■ Passage

=== Begin Enclosure ===

Most trials and observational studies comparing TAVI with SAVR beyond 5 years have included old and moderate- and high-risk patients resulting in high overall mortality rates, caused by both non- and cardiovascular causes, and therefore small study populations at risk. All-cause mortality rates after 5 years were similar between TAVI and SAVR (55.3%–67.8% for TAVI and 55.4%–62.4% for SAVR) in high- and intermediate-risk patients (30%–46% for TAVI and 28.7%–42.1% for SAVR).^2,3,5,6, In the NOTION trial, all consecutive patients were considered for enrolment and no specific risk profile was defined. This resulted in the enrolment of old, mean age 79 years, but lower-risk patients, with more than 80% of patients having a STS-PROM score < 4% and limited comorbidities. Frailty was not systematically assessed. A recent observational study in low-risk patients found an all-cause mortality rate of 7.1% and 12.4% 5 and 8 years after isolated SAVR, respectively.¹⁶ These rates were 28.9% and 52.6% in our trial.^10,17 After 10 years, more than 60% of patients had died, suggesting a higher risk profile than the one measured by the STS-PROM score, while the type of intervention and bioprosthesis did not seem to affect the outcome. The two other trials in younger low-risk patients currently only have intermediate-term follow-up with all-cause mortality rates of 10.0% for TAVI and 8.2% for SAVR after 5 years in the PARTNER 3 trial¹¹ and 9.0% for TAVI and 12.1% for SAVR after 4 years in the Evolut Low Risk trial,¹² with no significant difference in either trial. Mean age in these larger trials were 73 and 74 years, respectively, and up to 26% of surgical patients underwent concomitant cardiac procedures including coronary artery bypass grafting. Similar rates of disabling stroke (5.8% and 2.9% for TAVI; 6.4% and 3.8% for SAVR) and cardiac re-hospitalizations were reported, but more SAVR patients had new-onset atrial fibrillation and serious bleeding. For TAVI patients in the Evolut Low Risk trial, using a self-expanding THV, the rate of pacemaker implantation was higher compared with SAVR patients. We also found less new-onset atrial fibrillation but more pacemaker implantation after TAVR compared with SAVR but at higher rates.

=== End Enclosure ===

Collection entries:
=== Begin Enclosure ===

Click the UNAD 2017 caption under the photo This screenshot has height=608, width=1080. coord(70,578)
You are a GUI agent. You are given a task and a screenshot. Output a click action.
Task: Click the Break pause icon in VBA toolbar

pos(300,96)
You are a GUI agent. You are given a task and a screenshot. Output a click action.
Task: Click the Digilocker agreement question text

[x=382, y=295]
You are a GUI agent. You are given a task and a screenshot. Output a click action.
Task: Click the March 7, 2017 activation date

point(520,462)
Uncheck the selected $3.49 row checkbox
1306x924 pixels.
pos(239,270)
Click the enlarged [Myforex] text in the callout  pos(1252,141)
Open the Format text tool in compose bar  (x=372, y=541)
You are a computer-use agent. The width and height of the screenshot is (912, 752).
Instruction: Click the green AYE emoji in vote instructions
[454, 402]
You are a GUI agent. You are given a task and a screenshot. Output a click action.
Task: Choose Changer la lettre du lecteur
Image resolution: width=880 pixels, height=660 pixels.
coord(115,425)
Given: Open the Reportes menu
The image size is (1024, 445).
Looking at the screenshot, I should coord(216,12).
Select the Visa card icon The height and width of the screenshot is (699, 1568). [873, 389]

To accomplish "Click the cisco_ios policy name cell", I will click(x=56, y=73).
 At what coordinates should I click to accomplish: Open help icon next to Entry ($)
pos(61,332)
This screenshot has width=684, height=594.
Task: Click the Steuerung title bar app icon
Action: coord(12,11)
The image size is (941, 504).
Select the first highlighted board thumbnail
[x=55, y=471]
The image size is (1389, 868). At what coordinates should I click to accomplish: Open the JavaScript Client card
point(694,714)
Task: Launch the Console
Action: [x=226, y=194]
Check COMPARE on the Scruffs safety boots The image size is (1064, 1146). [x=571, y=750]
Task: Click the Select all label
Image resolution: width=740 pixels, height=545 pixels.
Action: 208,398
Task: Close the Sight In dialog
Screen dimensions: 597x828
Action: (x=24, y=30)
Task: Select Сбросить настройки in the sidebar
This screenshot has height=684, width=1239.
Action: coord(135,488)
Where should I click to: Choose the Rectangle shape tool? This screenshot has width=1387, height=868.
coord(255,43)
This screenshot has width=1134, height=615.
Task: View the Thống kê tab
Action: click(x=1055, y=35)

=== End Enclosure ===

■ Explore the material
a: Condense the paragraph beginning "Most trials and observational studies comparing TAVI with SAVR" from the passage on TAVI and SAVR outcomes into a short bulleted list that keeps its main facts.
b: Continue the passage on long-term TAVI and SAVR outcomes, picking up after its final sentence.

■ Task results
a:
- Most studies comparing TAVI with SAVR beyond 5 years enrolled older, moderate- and high-risk patients. High mortality from cardiovascular and non-cardiovascular causes left small populations at risk.
- In high- and intermediate-risk patients, 5-year all-cause mortality was similar after TAVI and SAVR.
- The NOTION trial considered all consecutive patients without a defined risk profile. It enrolled older (mean age 79) but lower-risk patients: more than 80% had an STS-PROM score below 4%, and comorbidities were limited. Frailty was not systematically assessed.
- An observational study of low-risk patients reported all-cause mortality of 7.1% at 5 years and 12.4% at 8 years after isolated SAVR. The corresponding rates in this trial were 28.9% and 52.6%.
- After 10 years, more than 60% of patients had died, which suggests a higher risk profile than the STS-PROM score indicated. The type of intervention and bioprosthesis did not appear to affect the outcome.
- The other low-risk trials have only intermediate-term follow-up, with no significant mortality difference in either:
  - PARTNER 3: 10.0% for TAVI versus 8.2% for SAVR at 5 years.
  - Evolut Low Risk: 9.0% for TAVI versus 12.1% for SAVR at 4 years.
- In those trials, mean ages were 73 and 74 years. Up to 26% of surgical patients had concomitant cardiac procedures, including coronary artery bypass grafting.
- Those trials reported similar rates of disabling stroke and cardiac re-hospitalization. SAVR patients had more new-onset atrial fibrillation and serious bleeding.
- In Evolut Low Risk, which used a self-expanding THV, pacemaker implantation was more frequent after TAVI than after SAVR.
- This trial likewise found less new-onset atrial fibrillation but more pacemaker implantation after TAVI than after SAVR, but at higher rates.

b:
Procedural factors such as conduction abnormalities and all degrees of PVL and PPM have all been associated with an increased risk of death in both trials and observational studies.^{3,4,18,19,20,21,22} We have not been able to demonstrate any of these associations in the NOTION trial, although our rates of these complications were higher compared with more contemporary trials.^9,23 The limited sample size could be an explanation for this finding.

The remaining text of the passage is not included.